There are several ways in which the longevity risk of a defined population can be transferred from a pension scheme to another party, however one dominant model has appeared in the market. Typically, the risk is passed from the scheme onto an intermediary - an investment bank or insurer - in the form of a longevity swap, or through the purchase of a buy-in or a buy-out contract with an insurer. More often than not, the insurer then passes the longevity risk onto reinsurers, either as part of the same transaction or at a later date in combination with other deals.
Why has this model become dominant?
This longevity swap model requires the engagement of multiple parties - advisers, insurers, investment banks and reinsurers - in order for the deal to transact. Given that these parties are specialists in different fields, why has this model become the default option?
The attitude towards longevity risk of the two main types of intermediaries is broadly aligned, that is, longevity risk is generally only manageable at lower levels, and so when large longevity deals are written the risk is often passed on. This mechanism is required in order to make writing longevity deals a sustainable business line.
In the main, it is the reinsurers who take on this risk, but while insurers dealing with reinsurers is an obvious relationship, why do investment banks engage with reinsurers? Why not pass the longevity risk through their more conventional channels directly to the capital markets instead?

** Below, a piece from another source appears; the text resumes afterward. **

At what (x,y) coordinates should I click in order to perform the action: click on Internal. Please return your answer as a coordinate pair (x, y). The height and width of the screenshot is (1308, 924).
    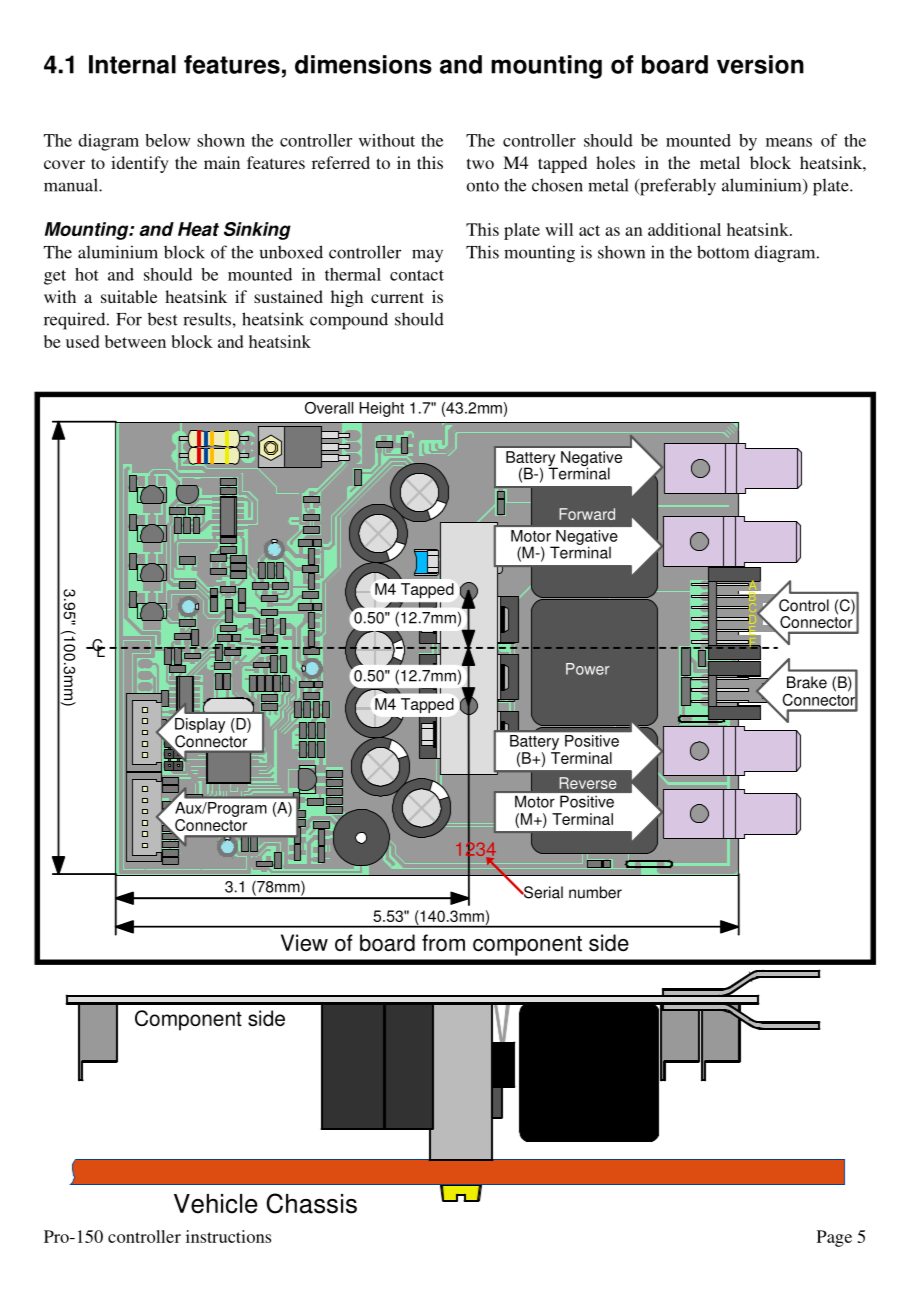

From the reinsurers' perspective, writing longevity business provides two benefits: some potential financial return, and more importantly, a hedge against adverse experience in existing lines of mortality business, such as life insurance. While the hedge isn't perfect due to differences in the profiles of the two business lines, longevity swaps make a valuable contribution to the sustainable risk management of reinsurers.
From the capital markets' viewpoint, only financial return is of interest; for most investors, the hedge is irrelevant, as they do not have portfolios of mortality risk.
However, at current pricing levels, the financial returns are not sufficiently attractive, particularly when you factor in the long duration of longevity business. Consequently, it has been the reinsurers, rather than the capital markets, who are the ultimate bearers of most longevity business.
Can longevity swaps continue working in this way?
This has been a ground-breaking year for the longevity swap market, not least because of the scale of the deals that have been written so far - in excess of £20bn to date - and the size of the individual deals.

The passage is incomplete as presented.